### Parts of the exercise:
• A. List every habitat or ecosystem named in the main heading of the Lima birding page, which appears before the entries.
• B. Write the next few sentences of the Lima birding page, which appears before the entries, continuing after its last sentence.

### Page extract:
Birding in Lima: Lomas Ecosystems and Andean Foothills – Polylepis Forest
Two very unique ecosystems found north of the city of Lima, with the possibility of registering specialized birds in restricted habitats in a short period of time
Lomas Ecosystems – Day 1
We start our tour early in the morning to avoid rush hour and we head directly to our first stop near the entrance of Huaral Town. Peruvian coastal hills ecosystems are protected by law, and currently theres several sites along the coast that are now being manage by the local and regional authorities. These natural formations have a unique and interesting vegetation that depends solely on the water that comes from and originates from the humid mists that form in the ocean, 8km away.
Coastal Miner @ Andrew Fix
When these mists reach the coast, they collide with the hills at a height of between 150-700 meters above sea level, creating an oasis of very unique beauty in the middle of one of the driest deserts in the world.

### Material shown:
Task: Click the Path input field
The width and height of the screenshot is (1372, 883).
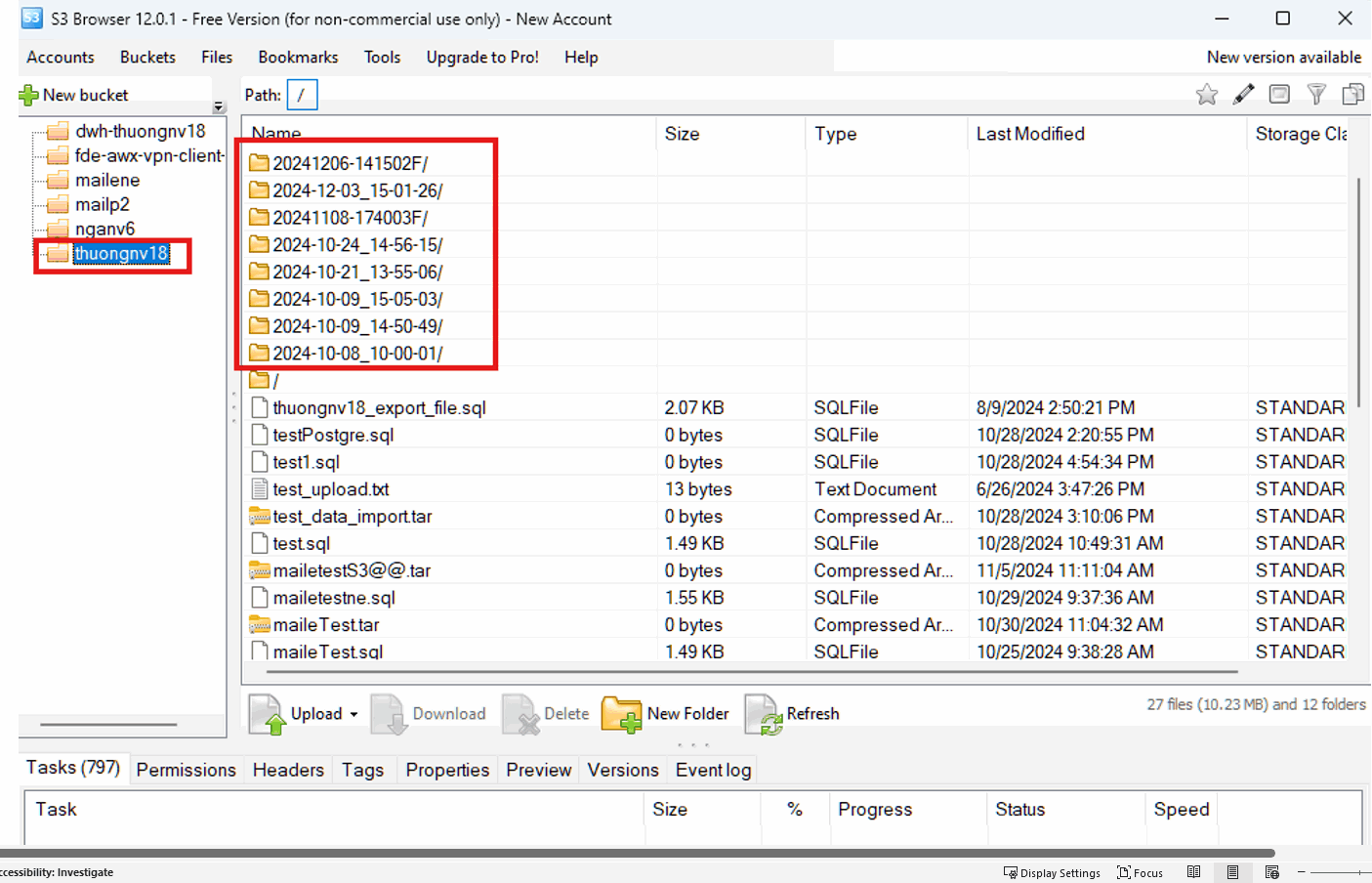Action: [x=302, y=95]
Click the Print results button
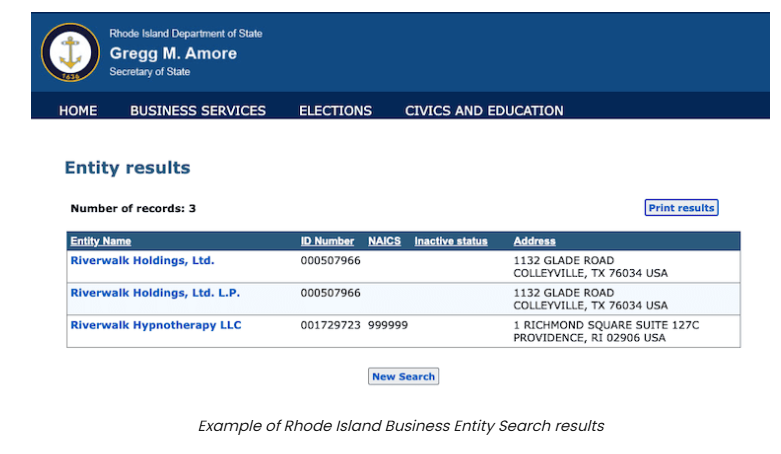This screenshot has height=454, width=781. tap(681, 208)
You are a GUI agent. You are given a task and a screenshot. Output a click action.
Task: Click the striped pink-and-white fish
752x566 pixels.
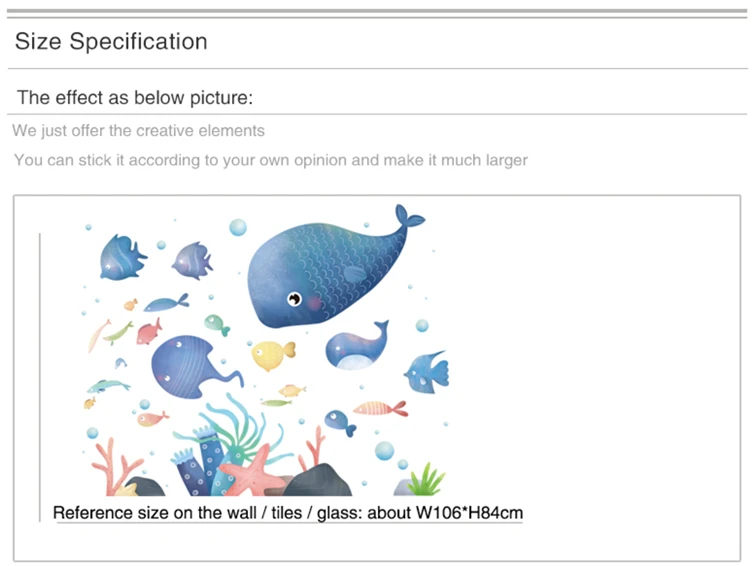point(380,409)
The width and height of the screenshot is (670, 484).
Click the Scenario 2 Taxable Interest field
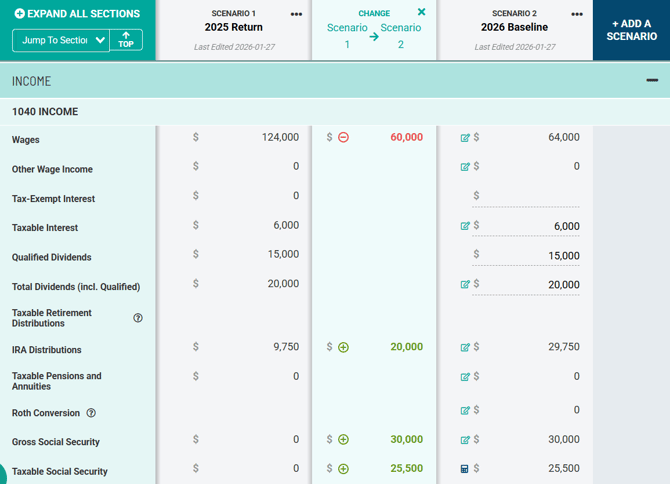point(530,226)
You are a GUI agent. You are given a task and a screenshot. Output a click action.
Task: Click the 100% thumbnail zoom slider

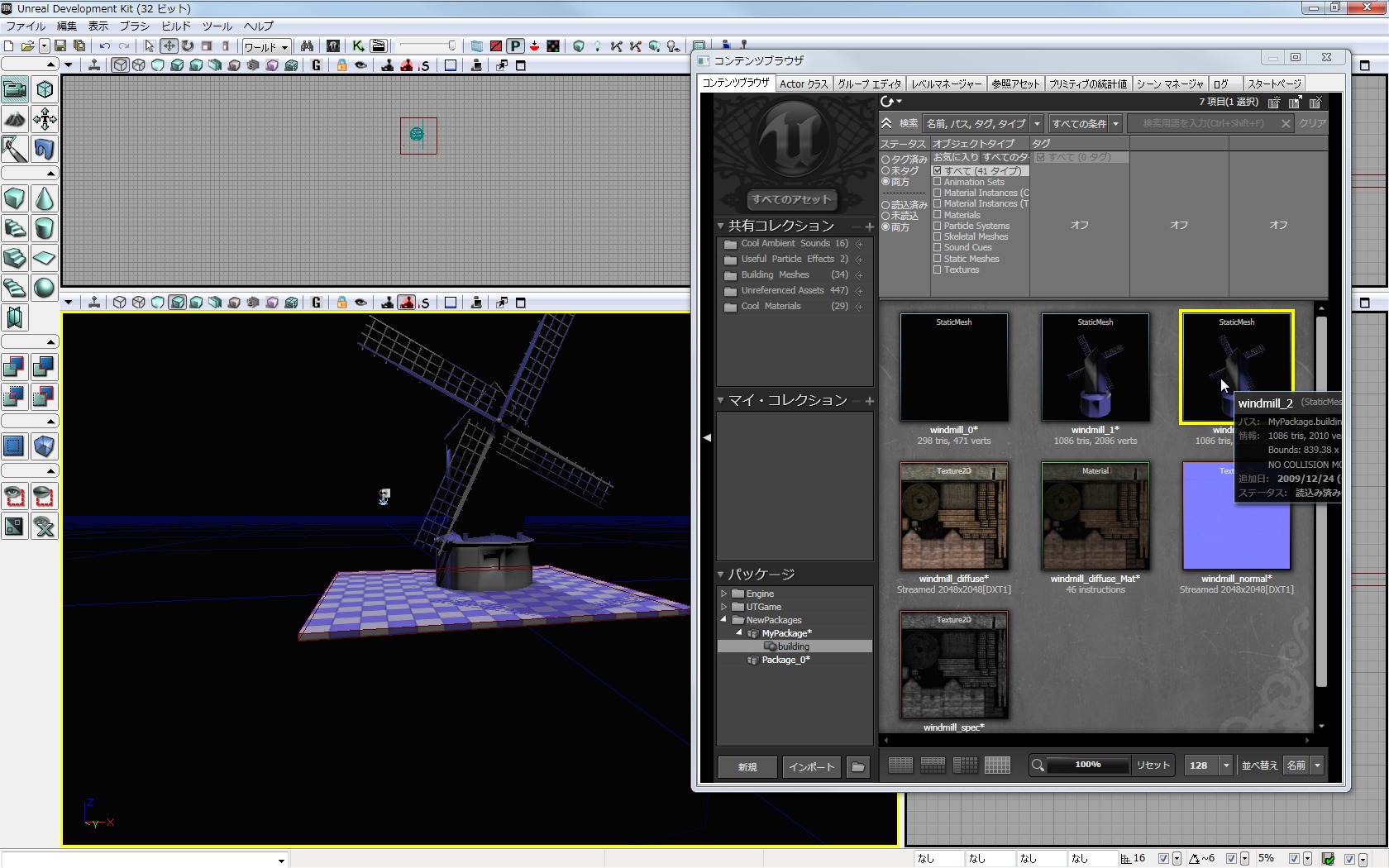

### Responses by task:
• A. Lomas Ecosystems, Andean Foothills, Polylepis Forest

• B.
Least Seedsnipe@ Jean Paul Perret
The first section of observation in both sites will be done from the vehicle and the second would be walking using the trail system that accesses these incredible and unique habitats. Other species that we can find in addition to those already mentioned are: The Least Seedsnipe (Thinocorus rumicivorus), the endemic Raimondi´s Yellow-Finch (Sicalis raymondi), some birds of prey such as the Black-chested Buzzard-eagle (Geranoetus melanoleucus) and the Variable Hawk. (Buteo polyosoma). When it is flower season, Las Lomas is a good destination to observe some hummingbirds, such as the Oasis Hummingbird (Rhodopis vesper), the Peruvian Sheartail (Thaumastura cora), and the Purple-collared Woodstar (Myrtis fanny).
Black-necked Woodpecker @ Dennis Osorio
After lunch and covering all the species present during that season of the year in the Lomas, we will go to the last stop of the day where we will spend the night. The gardens that surround the lodge offer the opportunity to observe some other birds before the end of the day, such as the endemic Peruvian Woodpecker or Black-necked Woodpecker (Colaptes atricollis).
Polylepis Forest – Day 2
We leave very early after breakfast towards the Polylepis forest known locally as Queñuales forest. These forests, which are made up of trees and shrubs, constitute one of the most vulnerable ecosystems in the High Andes.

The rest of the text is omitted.